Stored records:
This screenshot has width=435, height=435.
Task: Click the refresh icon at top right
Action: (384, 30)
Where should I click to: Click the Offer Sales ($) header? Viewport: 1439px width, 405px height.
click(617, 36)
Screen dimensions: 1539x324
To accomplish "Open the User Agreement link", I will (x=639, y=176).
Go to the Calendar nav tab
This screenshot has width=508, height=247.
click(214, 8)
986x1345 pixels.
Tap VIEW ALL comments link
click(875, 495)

==

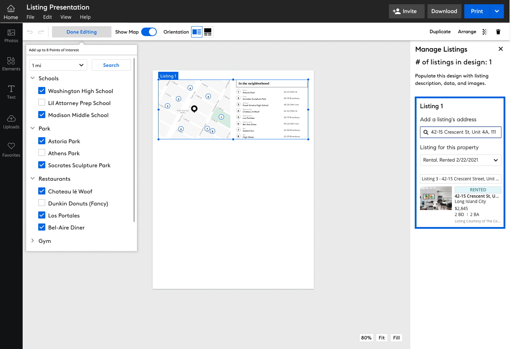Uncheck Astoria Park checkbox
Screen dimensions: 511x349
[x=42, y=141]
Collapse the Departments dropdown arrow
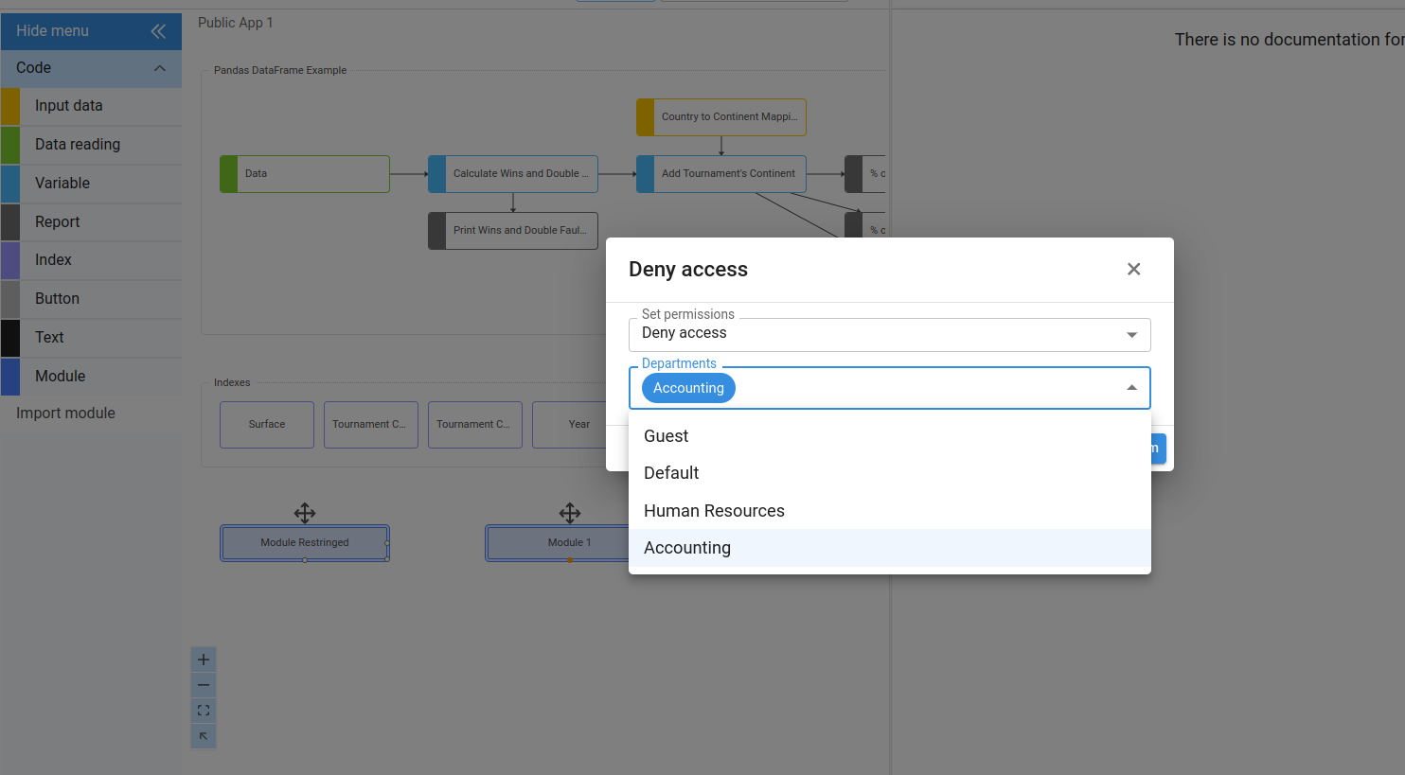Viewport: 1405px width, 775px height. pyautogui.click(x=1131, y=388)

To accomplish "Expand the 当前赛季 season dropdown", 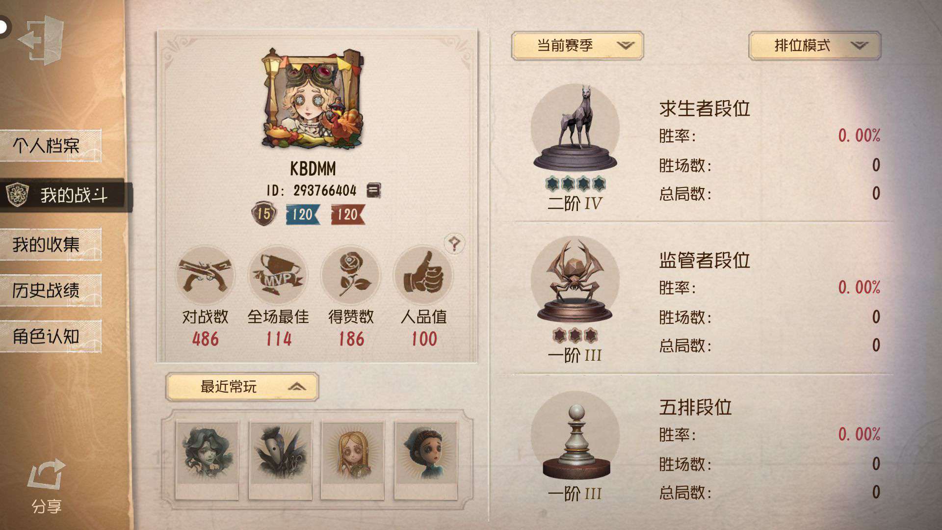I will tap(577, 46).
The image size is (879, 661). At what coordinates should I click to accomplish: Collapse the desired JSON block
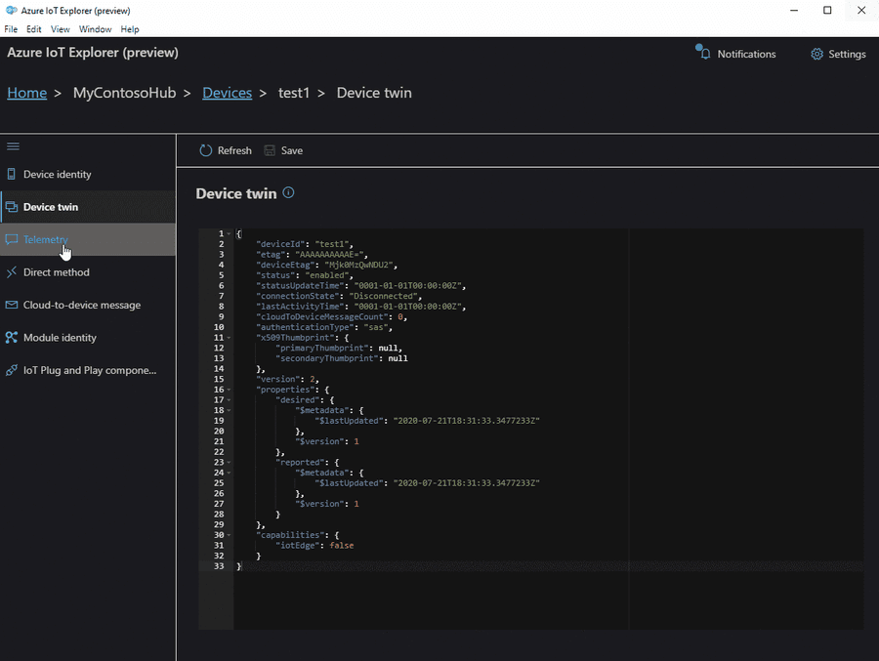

* * *

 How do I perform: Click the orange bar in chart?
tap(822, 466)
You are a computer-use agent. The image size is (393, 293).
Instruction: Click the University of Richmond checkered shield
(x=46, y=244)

* _What the task requires_
Where a line in the entries holds the word "image", copy that line.

* _Output for this task_
The image size is (879, 661). At what coordinates should I click to accomplish: Collapse the desired JSON block
You are a computer-use agent. The image size is (393, 293).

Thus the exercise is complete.